A "God-head" is defined as "the essential being of God." In that it is plural, Sexton may be alluding to the different names by which the "Supreme Being" is referred all over the world. Dreaming of "God-heads and fish heads" may tie in to the earlier reference of heaven, as he dreams perhaps of returning to the place from which he was dropped. However, as a lobster, his physical condition would require food: fish heads.

The "cradle" that "fastens around him" may seem innocent enough to a creature that lacks intelligence. A "cradle" is used to protect a child at its most vulnerable time: while it is sleeping. However, "fastens" is an emotionally charged word: there will be no leaving this kind of "cradle." Sexton clarifies this imprisonment: it is "trapped." We know that it is waiting in U.S. waters, though we can assume that while personified, it is unaware.

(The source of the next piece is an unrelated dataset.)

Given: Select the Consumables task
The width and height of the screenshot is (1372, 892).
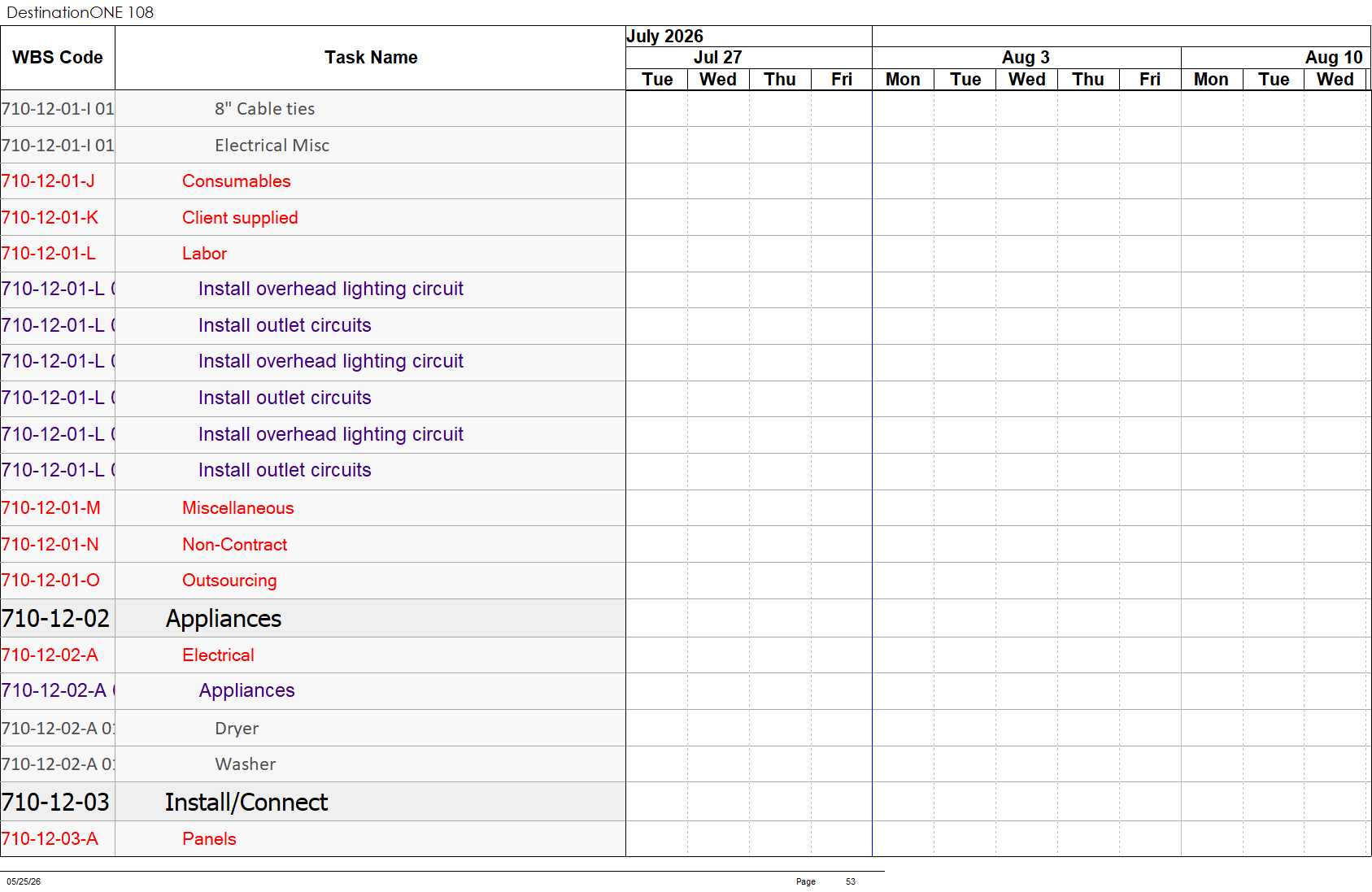Looking at the screenshot, I should [x=236, y=181].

It is nighttime: the world turns, with cigarettes, cars and robberies—all alien to the lobster. His only intent has been to move on. 

Now the movement of the poem dramatically shifts. He is an "old hunting dog"—perhaps it is as if he is being put down because he can no longer take part in the hunt. For in the morning, he will be lifted and "undrowned," but soon boiled so his "perfect green body" turns red: the color of his death.

This poem may speak to Sexton's own sense of feeling out of her element, not understanding the world around her, and controlled and destroyed by the very things she cannot comprehend.